Current national recommendations for the
prevention and treatment of high blood pressure
emphasized non-pharmacological therapy, also
termed “lifestyle modification” which includes
salt and diet modification. However, there is a
dearth of information on the knowledge and
practice of salt and diet modification among
hypertensive patients attending Nigeria’s health
institutions (Abubakar et. al, 2017). Hence, poor
knowledge of salt and diet modifications, and
inability to practice these were one of the
identified patient- related barriers to hypertension
control (Tesema et.al, 2016). This gap may also
be attributed to the type of information or
training programmes given to patients on salt and
diet modification.
Therefore, this study might help to improve the
knowledge of hypertensive patients on salt and
diet modification which in turn may affect its
practice thus reducing the death burden,
complications and economic cost of poorly
controlled hypertension among patients and in
the society.
Objective
The aim of the study was to determine the effect
of nursing intervention on knowledge and
practice of lifestyle modification among
hypertensive patients.

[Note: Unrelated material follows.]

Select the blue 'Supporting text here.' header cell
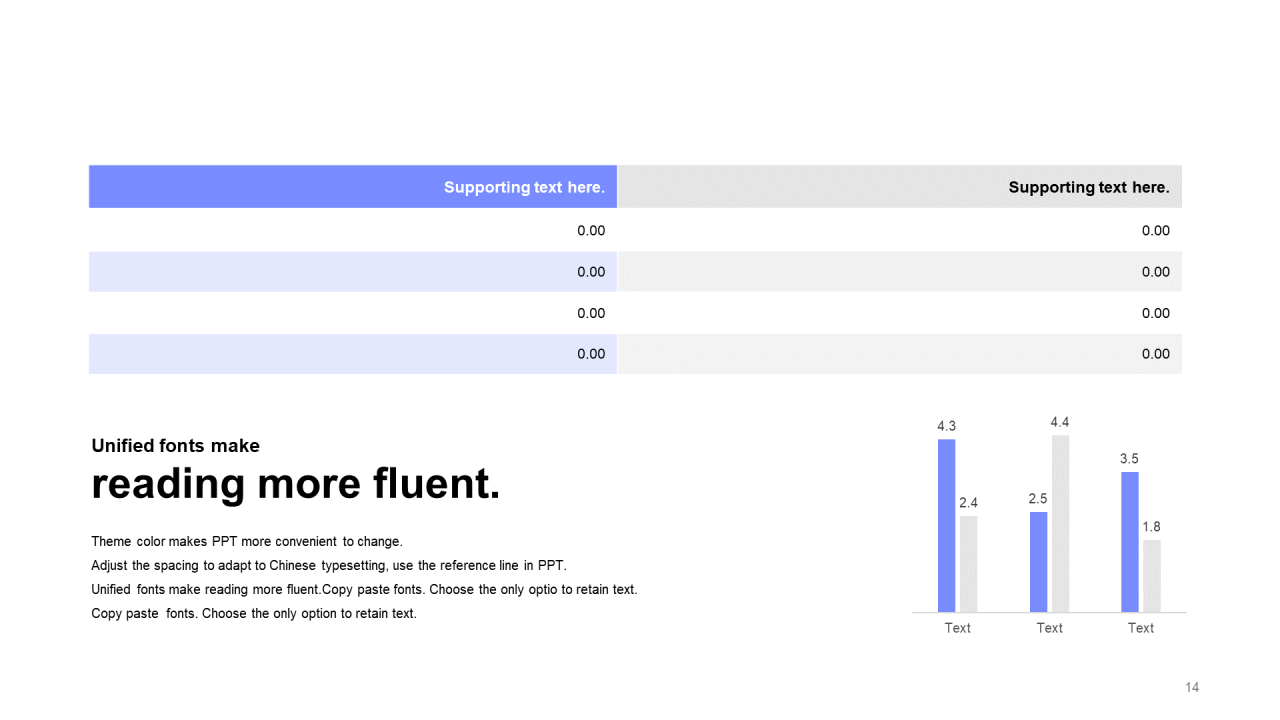Image resolution: width=1280 pixels, height=720 pixels. [353, 187]
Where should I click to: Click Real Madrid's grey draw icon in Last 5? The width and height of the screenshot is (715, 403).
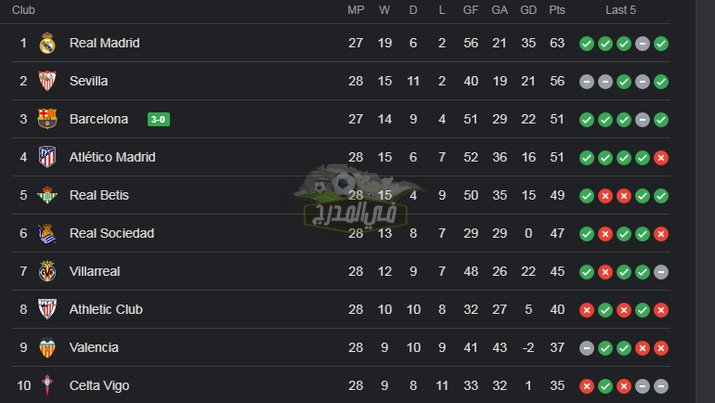[x=642, y=44]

The following research
questions were expected to be answered:
1. What is the pre-intervention knowledge
and practice of salt and diet modification among
hypertensive patients?
2. What is the post-intervention knowledge
and practice of salt and diet modification among
hypertensive patients?
Methods
It is a quasi-experimental study, which adopted
one pre-test-post-test design, conducted between
February and September 2019, at a secondary
health facility (General Hospital), South-west,
Nigeria. The study was carried out among
hypertensive patients attending medical out-
patients department (MOPD) in the general
hospital. The hospital was purposively selected
being the only secondary health facility located
in one of the densely populated communities in a
major commercial city of South-west, Nigeria.

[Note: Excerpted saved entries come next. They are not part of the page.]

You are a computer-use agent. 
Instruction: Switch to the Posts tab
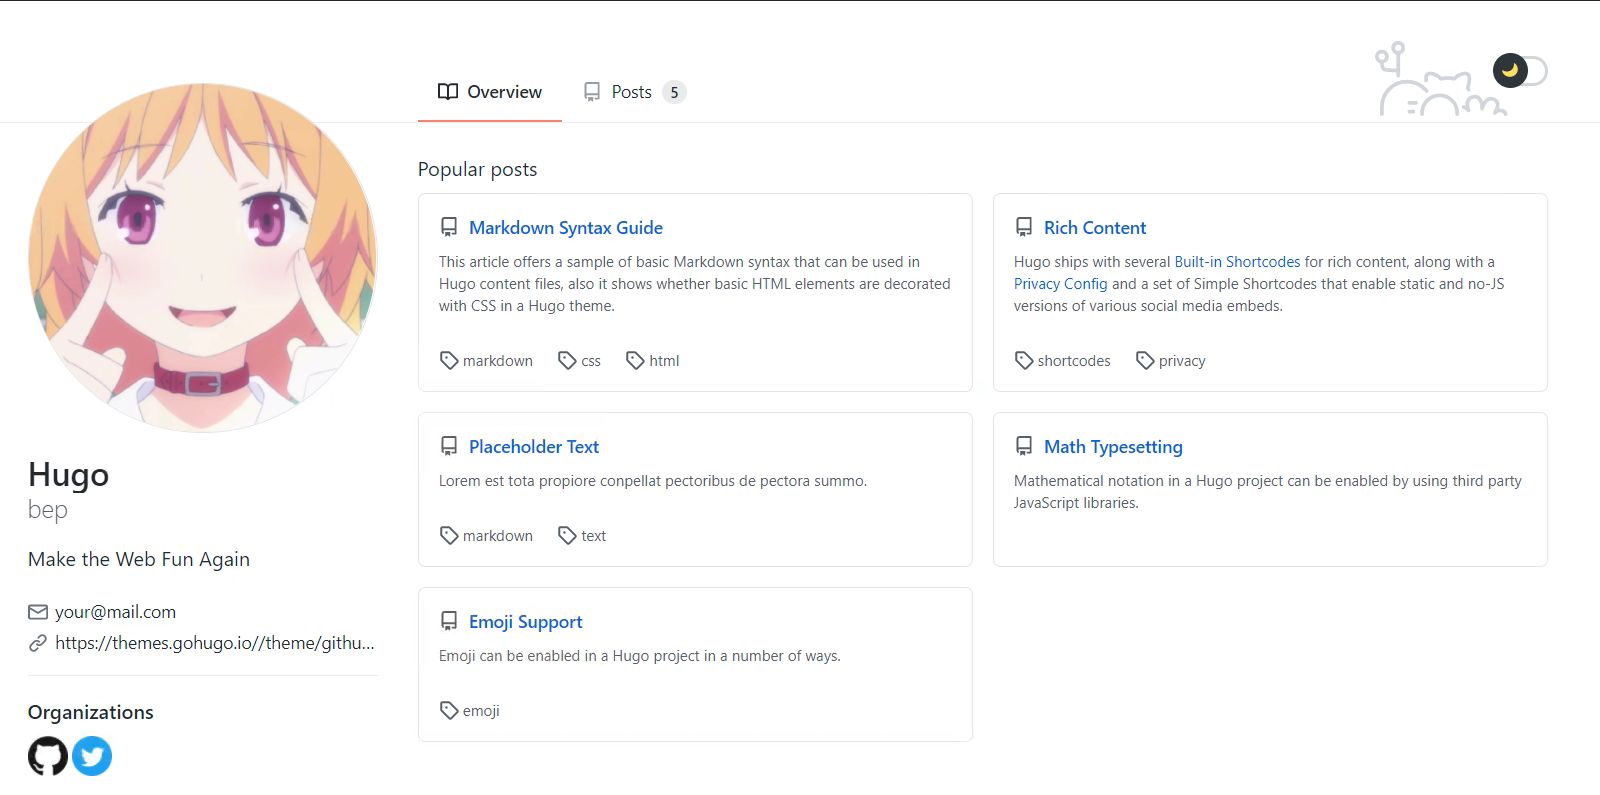point(631,92)
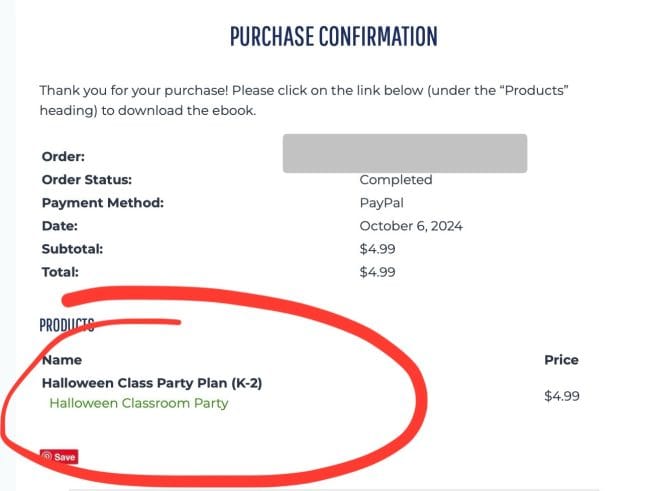This screenshot has height=491, width=650.
Task: Click the Products section heading
Action: coord(67,325)
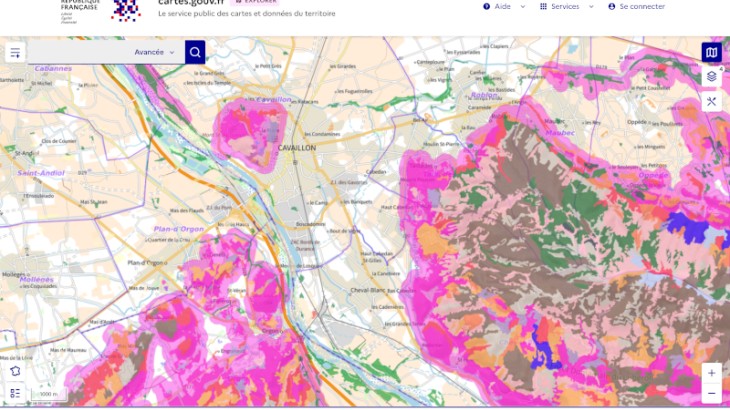Click the cartes.gouv.fr site title
This screenshot has height=410, width=730.
coord(190,4)
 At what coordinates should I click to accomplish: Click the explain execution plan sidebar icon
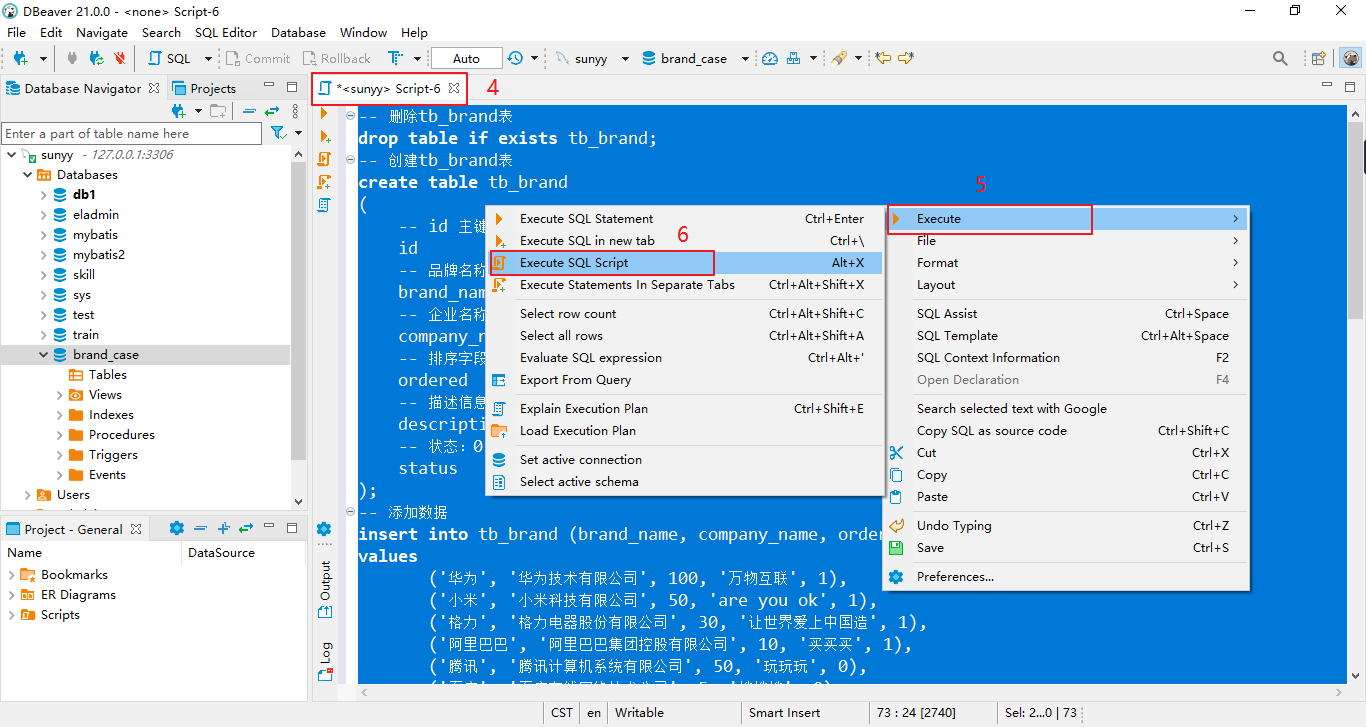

Sample size and sampling procedure: Sample
size was calculated using Taro Yamane method
of sample size determination, n = calculated
sample size, Population size (N) = 42 based on
daily clinic attendance of hypertensive patients,
and margin of error = 0.05 with a confidence
level of 95% given a sample size of 38
participants. Inclusion criteria were male and
female patients who were ≥18 years of age,
diagnosed to be hypertensive and attending
medical out-patients department (MOPD),
available and willing to participate in the study,
who could communicate either in English or
Pidgin English. Exclusion criteria were other
patients at MOPD who were not diagnosed to be
hypertensive, or with any co-morbidity that could
interfere with participation in the training, and
have attended previous educational programme
on salt and diet modification. Participants were
selected based on the inclusion criteria using
purposive sampling.
Data collection tools and procedures: Data
were gathered using researcher-developed
questionnaire derived from the literature review
with the opinions of experts in the field to assess
participants’ knowledge of salt and diet practice
and modified Hypertension Self-Care Activity
Level Effects (H-SCALE) developed by Warren-
Findlow and Seymour (2011) to assess practice
of salt and diet modification among the
participants.The questionnaire consists of three
parts. The first part includes the demographic
characteristics of the participants with eight (8)
items; the second part assessed the participants’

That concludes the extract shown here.